Business Corporate Structures
Although most of you will understand the different franchise business structures, I do find it’s really good to revisit the terminology and why you have things in place that you have.
When it comes to structuring, there are some common terms which come up and each of these represent some type of structure for running a business or for holding assets.
First the most basic is a Sole trader, somebody in business in their own name. They might register a business name but the are trading as themselves, as an individual.
Then we have a Partnership – two or more people or other types of entities such as companies or Trusts. A partnership of two Trusts that’s a reasonable and common structure or it has been over the years.
Then we get into some terms that specifically relate to companies. Directors and shareholders I think would be fairly commonly understood when it comes to business structures. Directors being those who manage the business on a day to day basis and the shareholders being those who have ownership and get a return from the business.
In a Trust there are four key roles.
The first role is the Settlor, the Settlor I sometimes describe as the generous person who puts down the first $10 to start out a Trust. Trusts go back to old English law and have been used for example by grandparents establishing funds for grandchildren or other particular purpose. They have become a very popular business structure in Australia in particular because of tax flexibility amongst other reasons.
So the Settlor is always somebody who is independent of the family, the business owner, those who are involved in the business. It is quite commonly an accountant, a lawyer or somebody completely uninvolved in the business
Then there is the Trustee, a Trustee is a very important role because this is the person or people who manage the business on a day to day basis.
A Trustee can be an individual, more than one individual or a company. It can be a common scenario in business structures to have a company as Trustee for a Trust.
Then of course where there is a company, there are going to be Directors of that company. Directors manage the business that is owned by the Trust.
Next, alongside the Settlor and Trustee, there is the Appointor, sometimes also known as the Principal. The Appointor has the ultimate control, they tend to be silent in the background and quite often they are the same person as the Trustee but not always. The Appointor has really only one key power but it’s the ultimate power they have – the ability to hire and fire the Trustee. Most of the time this power does not come into play, and even though it is not often used, it is particularly important in setting up a Trust to think about who should be the Appointor, because when it comes to events we hope don’t happen like bankruptcy or the death of the Trustee, then the role of Appointor is crucial in terms of who takes over the management of the Trust.

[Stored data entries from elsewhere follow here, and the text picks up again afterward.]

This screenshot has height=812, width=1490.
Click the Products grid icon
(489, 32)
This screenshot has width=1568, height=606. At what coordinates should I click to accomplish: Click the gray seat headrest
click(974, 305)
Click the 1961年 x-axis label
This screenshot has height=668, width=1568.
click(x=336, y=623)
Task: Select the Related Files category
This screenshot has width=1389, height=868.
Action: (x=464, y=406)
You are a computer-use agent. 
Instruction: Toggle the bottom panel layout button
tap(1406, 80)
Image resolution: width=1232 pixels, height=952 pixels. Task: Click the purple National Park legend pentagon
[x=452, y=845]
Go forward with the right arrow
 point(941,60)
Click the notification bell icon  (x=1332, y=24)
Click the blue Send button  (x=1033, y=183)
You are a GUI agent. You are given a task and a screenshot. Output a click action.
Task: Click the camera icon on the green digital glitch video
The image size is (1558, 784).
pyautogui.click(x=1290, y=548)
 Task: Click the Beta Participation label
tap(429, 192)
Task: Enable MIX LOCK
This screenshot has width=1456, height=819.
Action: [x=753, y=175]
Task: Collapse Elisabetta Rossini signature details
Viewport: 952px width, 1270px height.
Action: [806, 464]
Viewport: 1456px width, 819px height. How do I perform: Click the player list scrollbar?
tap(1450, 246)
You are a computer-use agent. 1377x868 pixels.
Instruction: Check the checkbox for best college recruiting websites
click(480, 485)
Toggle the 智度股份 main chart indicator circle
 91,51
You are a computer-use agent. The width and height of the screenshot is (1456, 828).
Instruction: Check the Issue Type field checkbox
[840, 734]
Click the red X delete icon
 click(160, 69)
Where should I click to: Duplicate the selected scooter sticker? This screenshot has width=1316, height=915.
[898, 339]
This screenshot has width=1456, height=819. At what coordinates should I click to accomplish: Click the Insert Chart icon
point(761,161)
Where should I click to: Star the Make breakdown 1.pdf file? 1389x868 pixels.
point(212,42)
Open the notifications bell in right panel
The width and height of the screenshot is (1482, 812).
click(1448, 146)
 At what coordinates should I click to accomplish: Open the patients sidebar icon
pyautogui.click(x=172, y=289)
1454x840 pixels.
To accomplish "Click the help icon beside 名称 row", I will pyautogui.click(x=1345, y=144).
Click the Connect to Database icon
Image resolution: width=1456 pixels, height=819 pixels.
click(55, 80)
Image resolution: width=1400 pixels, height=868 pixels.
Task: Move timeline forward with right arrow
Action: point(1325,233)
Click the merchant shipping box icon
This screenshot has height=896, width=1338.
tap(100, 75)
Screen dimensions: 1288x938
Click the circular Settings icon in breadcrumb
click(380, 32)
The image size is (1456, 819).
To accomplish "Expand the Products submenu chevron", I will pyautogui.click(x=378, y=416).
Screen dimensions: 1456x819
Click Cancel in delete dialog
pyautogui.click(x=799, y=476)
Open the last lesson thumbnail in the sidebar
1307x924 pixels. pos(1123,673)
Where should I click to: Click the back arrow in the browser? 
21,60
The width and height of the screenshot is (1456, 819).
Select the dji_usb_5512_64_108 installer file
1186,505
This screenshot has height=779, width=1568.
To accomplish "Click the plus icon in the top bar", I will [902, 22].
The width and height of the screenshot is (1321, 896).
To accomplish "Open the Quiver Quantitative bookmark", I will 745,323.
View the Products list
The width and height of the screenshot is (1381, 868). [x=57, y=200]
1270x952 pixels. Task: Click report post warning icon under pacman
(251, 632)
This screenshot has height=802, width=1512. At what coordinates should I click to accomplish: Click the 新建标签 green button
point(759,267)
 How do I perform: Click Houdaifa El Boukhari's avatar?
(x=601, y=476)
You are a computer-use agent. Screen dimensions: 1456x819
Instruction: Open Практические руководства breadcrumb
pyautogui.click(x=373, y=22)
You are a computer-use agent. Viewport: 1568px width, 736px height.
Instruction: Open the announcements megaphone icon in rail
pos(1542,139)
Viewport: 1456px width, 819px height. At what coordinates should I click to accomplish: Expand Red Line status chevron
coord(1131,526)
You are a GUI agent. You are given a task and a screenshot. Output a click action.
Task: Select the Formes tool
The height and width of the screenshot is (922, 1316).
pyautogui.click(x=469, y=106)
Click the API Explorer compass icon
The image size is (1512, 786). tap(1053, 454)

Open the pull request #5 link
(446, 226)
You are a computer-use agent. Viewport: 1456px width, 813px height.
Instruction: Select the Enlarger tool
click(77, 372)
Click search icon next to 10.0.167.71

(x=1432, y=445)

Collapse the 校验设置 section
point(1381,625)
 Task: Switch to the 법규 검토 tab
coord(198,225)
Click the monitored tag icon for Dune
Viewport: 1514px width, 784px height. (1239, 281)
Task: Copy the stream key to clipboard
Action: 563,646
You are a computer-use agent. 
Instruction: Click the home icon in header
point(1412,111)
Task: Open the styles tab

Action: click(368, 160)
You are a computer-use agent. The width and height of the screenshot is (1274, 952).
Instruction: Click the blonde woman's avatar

To just get into more deeply into bankruptcy side of things, if a person goes into a personal bankruptcy and they are the Appointor of a Trust which has assets, the assets are at risk. If we know a little about this, we probably tend to think that assets in a Trust are protected from personal bankruptcy. But in a backdoor way, the Trust assets can be accessed if the person whose becomes bankrupt is the Appointor because, then the Trustee in takes over the Appointor role because they take over the financial affairs of the bankrupt person. And because they become the Appointor they can appoint themselves as the Trustee and then by virtue of being the Trustee they can distribute assets to the bankrupt person and as a result, the assets are all exposed to the creditors.
So, for that reason it is very important to consider who will become Appointor.
A solution is to have two people as an Appointor because if one goes into bankruptcy then the Trustee in bankruptcy does not have ultimate control. At best they are 50/50 control with the Appointor.
The last type of person in a Trust is the Beneficiary. The Beneficiary receives the benefits of the Trust. There a different types of Trust. In some cases, Beneficiaries have a fixed entitlement to the profits or the assets of the Trust. In other cases it’s at the discretion of the Trustee where the Beneficiaries have a right to be considered for a distribution of profits or assets but not a guaranteed right. Quite often, in what we know as family Trusts, the range of potential Beneficiaries is very wide. Its often the business owner, or owners, children or grandchildren and even wider than that.
Finally, there is a Unit Trust. In some Trusts, Beneficiaries do have a fixed entitlement, a little bit like shares in a company, and that is a Unit Trust as distinct from Family Trust or Discretionary Trust which are more flexible.